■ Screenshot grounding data
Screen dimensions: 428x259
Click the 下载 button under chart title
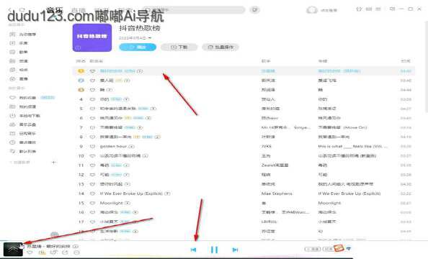[x=179, y=47]
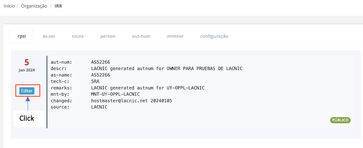Viewport: 363px width, 148px height.
Task: Open the configuração tab
Action: pyautogui.click(x=214, y=36)
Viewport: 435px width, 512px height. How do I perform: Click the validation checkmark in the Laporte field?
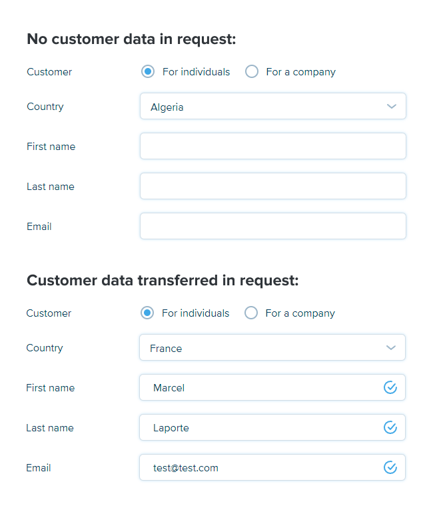(x=390, y=427)
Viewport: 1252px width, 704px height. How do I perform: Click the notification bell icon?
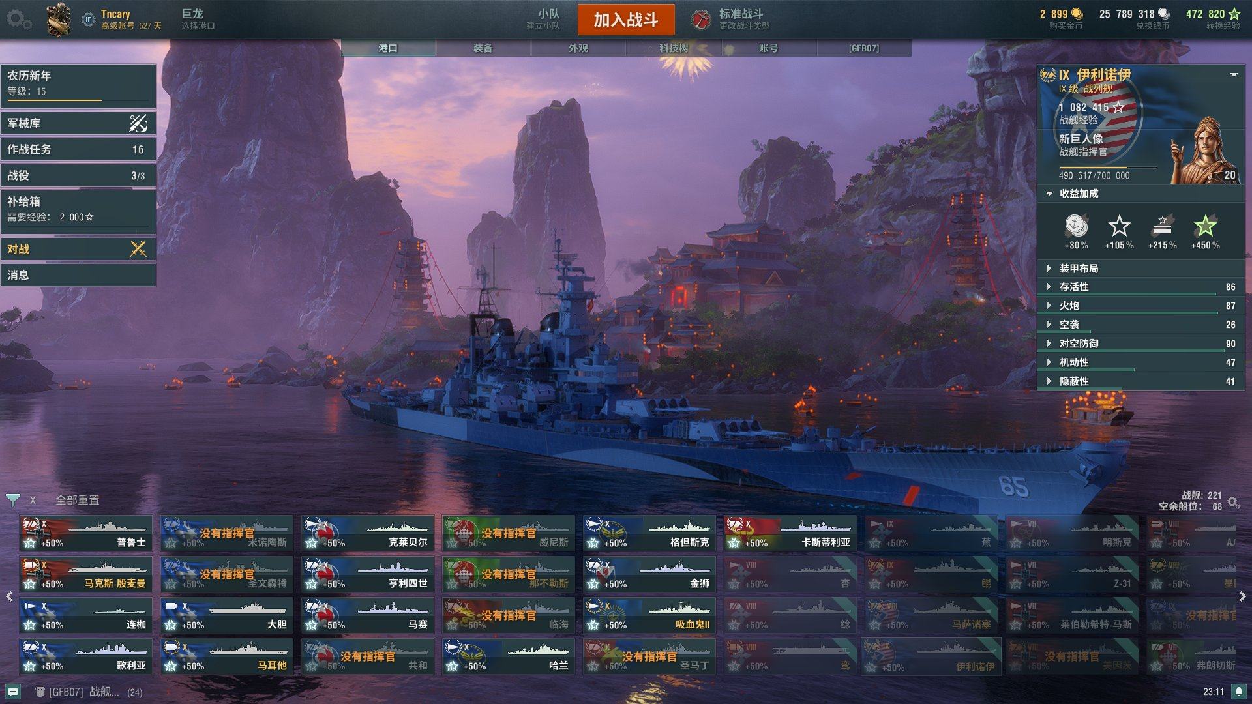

■ Goal of the exercise
Repeat each entry above exactly, passing over any images.

■ Solved problem
Screen dimensions: 428x259
Click the 下载 button under chart title
[x=179, y=47]
Viewport: 363px width, 148px height.
Task: Open the configuração tab
Action: pyautogui.click(x=214, y=36)
Viewport: 435px width, 512px height. How do I perform: Click the validation checkmark in the Laporte field?
(x=390, y=427)
Viewport: 1252px width, 704px height. How do I perform: Click the notification bell icon?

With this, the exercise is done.